In depicting the Virgin “in Majesty,” Figure [37], Duccio has magnified the theme. Earlier pictures show only a handful of angels in attendance. Here we have a cloud of celestial witnesses, the four patrons of Siena kneeling in the foreground, at the sides charming alternation of grim, bearded evangelists, orientally soft girl martyrs, and youthful archangels. Seven years earlier Cimabue had conceived a similar great Majesty for the Church of Santa Chiara at Pisa.[[19]] Doubtless Duccio had seen it, and, though it is lost to us, we may assume, that the Sienese artist outdid his prototype both in sweetness and splendor.

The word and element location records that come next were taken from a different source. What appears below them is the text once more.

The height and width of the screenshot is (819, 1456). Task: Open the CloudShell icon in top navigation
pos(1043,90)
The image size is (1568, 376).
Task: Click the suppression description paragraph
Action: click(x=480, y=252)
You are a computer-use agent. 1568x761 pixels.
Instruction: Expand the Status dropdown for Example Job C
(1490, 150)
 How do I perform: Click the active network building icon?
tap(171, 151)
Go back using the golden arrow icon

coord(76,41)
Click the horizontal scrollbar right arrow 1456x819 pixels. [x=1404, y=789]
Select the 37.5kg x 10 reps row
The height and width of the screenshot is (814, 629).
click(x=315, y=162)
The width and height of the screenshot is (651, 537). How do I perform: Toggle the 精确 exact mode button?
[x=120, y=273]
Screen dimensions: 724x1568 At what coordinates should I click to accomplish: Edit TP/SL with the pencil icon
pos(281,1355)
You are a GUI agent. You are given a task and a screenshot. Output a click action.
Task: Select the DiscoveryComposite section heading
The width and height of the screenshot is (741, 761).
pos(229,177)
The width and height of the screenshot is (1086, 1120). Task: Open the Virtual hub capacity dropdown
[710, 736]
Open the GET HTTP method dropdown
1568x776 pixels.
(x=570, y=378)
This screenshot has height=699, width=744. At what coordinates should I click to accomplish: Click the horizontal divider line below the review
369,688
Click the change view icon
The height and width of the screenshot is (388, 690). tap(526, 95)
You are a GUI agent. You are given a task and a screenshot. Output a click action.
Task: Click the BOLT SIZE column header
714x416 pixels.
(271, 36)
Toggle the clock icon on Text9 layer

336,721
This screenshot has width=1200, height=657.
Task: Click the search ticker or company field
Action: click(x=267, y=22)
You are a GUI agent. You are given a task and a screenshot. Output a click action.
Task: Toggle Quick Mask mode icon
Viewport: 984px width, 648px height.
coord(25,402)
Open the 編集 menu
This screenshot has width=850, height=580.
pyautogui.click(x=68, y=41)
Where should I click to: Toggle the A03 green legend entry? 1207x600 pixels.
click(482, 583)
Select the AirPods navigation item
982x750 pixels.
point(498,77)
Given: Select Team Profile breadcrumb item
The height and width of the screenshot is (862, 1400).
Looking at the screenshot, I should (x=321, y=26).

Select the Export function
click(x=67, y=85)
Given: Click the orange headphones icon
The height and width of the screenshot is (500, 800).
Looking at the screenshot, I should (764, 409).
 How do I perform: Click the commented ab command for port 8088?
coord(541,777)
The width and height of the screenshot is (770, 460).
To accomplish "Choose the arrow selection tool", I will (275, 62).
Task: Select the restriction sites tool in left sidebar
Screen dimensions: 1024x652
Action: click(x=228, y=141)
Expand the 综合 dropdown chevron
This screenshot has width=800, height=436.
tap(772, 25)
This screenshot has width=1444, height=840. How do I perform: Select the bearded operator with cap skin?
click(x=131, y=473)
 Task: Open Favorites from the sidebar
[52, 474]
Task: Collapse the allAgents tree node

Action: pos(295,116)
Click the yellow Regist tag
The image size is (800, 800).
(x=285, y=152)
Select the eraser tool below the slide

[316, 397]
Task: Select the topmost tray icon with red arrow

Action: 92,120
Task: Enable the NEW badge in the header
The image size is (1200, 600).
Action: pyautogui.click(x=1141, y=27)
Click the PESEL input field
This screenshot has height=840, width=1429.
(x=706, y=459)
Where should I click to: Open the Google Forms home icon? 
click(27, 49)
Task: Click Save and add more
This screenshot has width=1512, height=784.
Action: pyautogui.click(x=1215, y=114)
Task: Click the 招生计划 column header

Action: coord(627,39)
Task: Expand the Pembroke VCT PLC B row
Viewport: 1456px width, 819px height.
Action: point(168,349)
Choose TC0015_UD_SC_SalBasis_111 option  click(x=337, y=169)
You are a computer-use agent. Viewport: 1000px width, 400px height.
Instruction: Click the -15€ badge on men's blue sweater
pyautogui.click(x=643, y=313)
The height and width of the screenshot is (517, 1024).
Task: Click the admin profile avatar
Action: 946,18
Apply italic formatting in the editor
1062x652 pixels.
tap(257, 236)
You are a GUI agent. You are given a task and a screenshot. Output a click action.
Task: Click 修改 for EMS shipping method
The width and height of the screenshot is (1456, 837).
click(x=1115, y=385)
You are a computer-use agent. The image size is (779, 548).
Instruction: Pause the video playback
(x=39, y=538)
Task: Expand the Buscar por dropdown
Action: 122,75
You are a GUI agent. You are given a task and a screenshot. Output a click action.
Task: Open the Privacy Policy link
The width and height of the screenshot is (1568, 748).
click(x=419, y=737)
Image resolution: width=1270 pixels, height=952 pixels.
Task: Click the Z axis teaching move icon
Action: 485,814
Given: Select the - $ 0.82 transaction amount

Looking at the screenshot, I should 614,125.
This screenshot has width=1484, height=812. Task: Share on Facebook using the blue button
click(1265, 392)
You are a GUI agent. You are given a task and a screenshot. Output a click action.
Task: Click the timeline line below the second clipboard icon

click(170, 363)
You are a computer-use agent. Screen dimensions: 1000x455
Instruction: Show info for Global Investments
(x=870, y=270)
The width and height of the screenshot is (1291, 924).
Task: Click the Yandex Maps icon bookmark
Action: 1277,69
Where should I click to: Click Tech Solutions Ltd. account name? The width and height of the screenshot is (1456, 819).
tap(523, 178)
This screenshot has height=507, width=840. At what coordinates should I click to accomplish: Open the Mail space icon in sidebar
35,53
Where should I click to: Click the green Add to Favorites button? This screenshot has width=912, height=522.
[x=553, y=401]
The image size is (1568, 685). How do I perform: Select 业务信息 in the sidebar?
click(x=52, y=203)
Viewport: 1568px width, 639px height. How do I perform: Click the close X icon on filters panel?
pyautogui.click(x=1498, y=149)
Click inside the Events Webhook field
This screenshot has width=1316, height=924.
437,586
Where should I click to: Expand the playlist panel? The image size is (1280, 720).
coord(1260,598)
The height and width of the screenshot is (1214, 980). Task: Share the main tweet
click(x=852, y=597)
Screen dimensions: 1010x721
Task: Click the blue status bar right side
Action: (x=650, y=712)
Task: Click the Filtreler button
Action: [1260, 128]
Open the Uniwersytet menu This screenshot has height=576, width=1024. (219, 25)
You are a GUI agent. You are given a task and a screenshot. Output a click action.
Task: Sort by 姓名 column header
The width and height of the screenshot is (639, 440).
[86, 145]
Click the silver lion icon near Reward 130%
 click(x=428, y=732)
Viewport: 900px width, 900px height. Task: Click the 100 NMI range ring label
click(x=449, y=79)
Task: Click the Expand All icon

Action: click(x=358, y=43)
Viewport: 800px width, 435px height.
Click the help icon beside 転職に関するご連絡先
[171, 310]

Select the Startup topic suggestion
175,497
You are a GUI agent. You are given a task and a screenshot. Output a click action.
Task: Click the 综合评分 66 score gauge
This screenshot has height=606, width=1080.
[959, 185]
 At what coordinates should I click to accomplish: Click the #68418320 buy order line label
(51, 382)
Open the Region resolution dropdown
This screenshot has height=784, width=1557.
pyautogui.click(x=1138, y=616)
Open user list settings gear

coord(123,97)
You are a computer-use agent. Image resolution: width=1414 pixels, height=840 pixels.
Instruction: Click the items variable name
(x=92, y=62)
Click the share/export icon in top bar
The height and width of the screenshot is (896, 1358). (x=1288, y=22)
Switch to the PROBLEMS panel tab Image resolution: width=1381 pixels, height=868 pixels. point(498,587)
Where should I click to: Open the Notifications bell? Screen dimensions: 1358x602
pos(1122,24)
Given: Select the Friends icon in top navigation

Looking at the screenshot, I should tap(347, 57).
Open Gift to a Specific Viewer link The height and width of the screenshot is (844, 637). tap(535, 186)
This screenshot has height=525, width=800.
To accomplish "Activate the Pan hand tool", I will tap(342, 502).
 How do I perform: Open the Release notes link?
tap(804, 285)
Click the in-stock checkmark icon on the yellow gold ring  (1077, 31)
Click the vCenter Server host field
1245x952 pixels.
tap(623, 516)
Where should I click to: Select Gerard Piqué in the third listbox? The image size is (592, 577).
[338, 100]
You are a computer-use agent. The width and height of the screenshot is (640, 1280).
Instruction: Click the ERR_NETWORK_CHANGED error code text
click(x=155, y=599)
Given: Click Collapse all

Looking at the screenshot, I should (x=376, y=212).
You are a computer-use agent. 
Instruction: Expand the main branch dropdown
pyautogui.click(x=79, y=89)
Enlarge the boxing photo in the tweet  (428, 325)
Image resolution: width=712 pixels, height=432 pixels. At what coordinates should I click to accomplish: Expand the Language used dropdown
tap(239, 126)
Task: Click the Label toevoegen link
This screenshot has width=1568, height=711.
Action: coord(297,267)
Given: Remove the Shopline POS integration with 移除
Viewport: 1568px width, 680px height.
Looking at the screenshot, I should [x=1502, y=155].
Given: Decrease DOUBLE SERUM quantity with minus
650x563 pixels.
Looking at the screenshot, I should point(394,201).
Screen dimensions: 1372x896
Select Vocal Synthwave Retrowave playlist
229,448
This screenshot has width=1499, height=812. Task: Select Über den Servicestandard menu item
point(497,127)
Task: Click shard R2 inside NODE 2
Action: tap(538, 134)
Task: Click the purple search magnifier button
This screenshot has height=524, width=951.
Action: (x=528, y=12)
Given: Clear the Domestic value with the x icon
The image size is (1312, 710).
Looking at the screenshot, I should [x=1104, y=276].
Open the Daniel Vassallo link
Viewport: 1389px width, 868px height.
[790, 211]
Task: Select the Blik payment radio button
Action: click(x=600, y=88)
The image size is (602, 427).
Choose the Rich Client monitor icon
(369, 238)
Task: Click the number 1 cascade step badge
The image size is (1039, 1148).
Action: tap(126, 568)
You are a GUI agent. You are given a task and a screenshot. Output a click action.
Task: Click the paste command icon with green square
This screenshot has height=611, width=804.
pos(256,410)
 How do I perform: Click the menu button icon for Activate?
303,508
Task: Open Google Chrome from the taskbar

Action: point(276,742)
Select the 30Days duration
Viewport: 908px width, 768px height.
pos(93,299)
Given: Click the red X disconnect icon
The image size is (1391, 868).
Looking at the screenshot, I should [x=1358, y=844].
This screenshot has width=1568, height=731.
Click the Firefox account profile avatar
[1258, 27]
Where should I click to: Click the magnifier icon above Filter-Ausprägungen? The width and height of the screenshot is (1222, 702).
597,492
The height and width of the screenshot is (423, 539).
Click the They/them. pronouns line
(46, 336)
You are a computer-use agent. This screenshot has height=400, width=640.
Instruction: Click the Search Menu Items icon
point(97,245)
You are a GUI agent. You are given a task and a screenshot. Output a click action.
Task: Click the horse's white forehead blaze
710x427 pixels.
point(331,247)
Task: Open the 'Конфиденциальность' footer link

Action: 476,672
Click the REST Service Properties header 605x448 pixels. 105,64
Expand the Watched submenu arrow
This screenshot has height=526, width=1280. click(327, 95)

In many ways Duccio’s Majesty is highly traditional. It shows the Byzantine horror of voids, is a little crowded. But this defect would be less apparent if it were raised on its historiated base (predella) with its original pinnacles above. Everything derives from Byzantine exemplars, reverently improved in a realistic direction. Duccio has dared to paint the Christ as a laddie; and not as a little old man; he has shown the soft forms of His body through light draperies; he has kept the austerity of the Byzantine apostles but has attenuated their harshness; he has worked the insipid female masks of the older art into forms of a positive and dreamy grace. One feels the tender mood of the work in the Latin jingle at the foot of the throne, typical of dozens of similar dedications in Siena:
Mater Sancta Dei
Sis caussa Senis requei
Sis Duccio vita
Te quia pinxit ita
which I may rudely paraphrase:
Holy Mother of God: grant Siena rest,
Grant life to Duccio,—he did his best.
All the sensibility of the City of the Virgin is in these prattling rhymes with which they loved to hallow and offer great pictures.